L’aventure commence alors que la banquise se fend dans un grondement sourd, séparant Uqsuralik des siens et de l’igloo familial. La jeune fille se retrouve seule, à l’écart de ce qu’elle connaissait. Elle devra donc, avec ses chiens, affronter en solitaire le grand froid arctique, la solitude, la faim. Elle devra apprendre à survivre.

« Je suis à nouveau seule sur le territoire. À la recherche de baies et de petit gibier. Je dors sur des tapis de mousse quand il y en a, ou parmi les saules nains. Il fait chaud – trop chaud parfois. Cela n’est pas bon. Les moustiques m’assaillent et j’ai peur que les maladies fondent sur moi. Ikasuk pleure certains soirs. Je me demande si les esprits ne rôdent pas. »

À travers son périple, elle fera des rencontres difficiles et d’autres, plus accueillantes. Elle sera confrontée à la jalousie, à la haine, à la méchanceté, à la mort; mais également à la bonté, à l’entraide, aux saisons rigoureuses, à la dynamique familiale, à la chasse et à la bienveillance.

À travers ce roman on apprend beaucoup sur les coutumes, le côté vestimentaire, les nombreuses croyances, la chasse, la pêche, le côté nomade des Inuits, les abris, la mentalité de cette tribu et la dure réalité de ce mode de vie sur un territoire qui nous paraît inhospitalier. Pourtant, c’est peut-être là que se trouve l’exemple de la plus pure liberté. Les Inuits ont besoin des uns et des autres, mais la terre où ils vivent les rend libres, même s’ils doivent affronter les rigueurs parfois cruelles de ce coin du monde.

« Sans couteau à neige, avec mon seul ulu, je construis un abri de fortune, empilant des pierres. Je comble les trous par des éclats de vieille glace. J’ai des graviers sous les ongles et des écorchures aux doigts. Le premier soir, je suce mon sang en regardant la voûte céleste. »

Il y a d’ailleurs de sublimes passages dans ce roman. Les nombreux chants particuliers, mais combien beaux et poétiques, utilisés par les Inuits pour exprimer une joie, faire un aveu, pour révéler une vision ou même pour confronter quelqu’un d’autre dans un désaccord, sont fascinants. Le côté hospitalier de ce peuple qui accueille les voyageurs, peu importe qui ils sont. L’aspect spirituel est très développé. Les Inuits ont des visions chamaniques impressionnantes annonçant des événements qui se concrétisent. C’est un peuple nomade, composé de chasseurs, qui cueillent aussi beaucoup de plantes et de baies en été. Ce peuple partage son territoire avec les animaux, les esprits et les éléments.

Le monde des esprits est très présent dans le quotidien des Inuits et dans leur façon de vivre. Selon les différentes périodes de l’année, les croyances sont très liées aux lieux de chasse. Les esprits peuvent se manifester à certains d’entre eux. Leurs croyances leur donnent accès à des visions spirituelles très fortes et très imagées. L’idée de réincarnation est très ancrée chez ce peuple et l’auteure nous le fait vivre à travers ses personnages. C’est à la fois passionnant et captivant.

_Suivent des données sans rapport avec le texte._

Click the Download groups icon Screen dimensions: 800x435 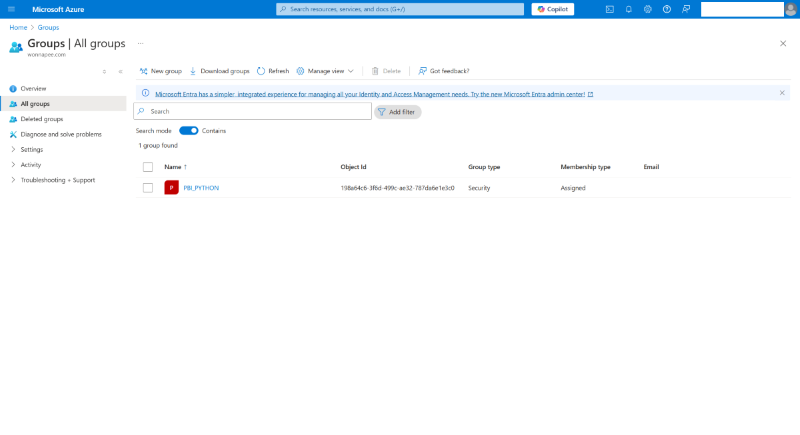pyautogui.click(x=193, y=71)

La richesse de la culture Inuit est vraiment bien décrite. Le travail de recherche de l’auteure est impressionnant. Les personnages sont habités par tout ce qui guide ce peuple, par les coutumes et le quotidien magnifiquement décrit. Avec le personnage de Uqsuralik, Bérengère Cournut nous transporte dans un autre monde, un monde glacial où les esprits sont maîtres du territoire. Les habitants ont donc intérêt à respecter les coutumes et à ne pas froisser les esprits. Plusieurs de leurs gestes vont dans ce sens, en mettant en avant leurs convictions et la foi qu’ils ont dans les esprits. Par exemple, l’utilisation d’une même lance de chasse pour les animaux marins ou terrestres par exemple, est totalement prohibée, afin de ne pas déplaire aux esprits.

De pierre et d’os est un très beau roman qui aborde un monde qui nous est majoritairement inconnu. Le texte nous permet d’aborder l’histoire d’un peuple, d’apprendre à connaître ce qu’ils sont et ce en quoi ils croient. On découvre dans ce très beau roman le quotidien à la fois rude, mais profondément riche en histoires, du peuple inuit.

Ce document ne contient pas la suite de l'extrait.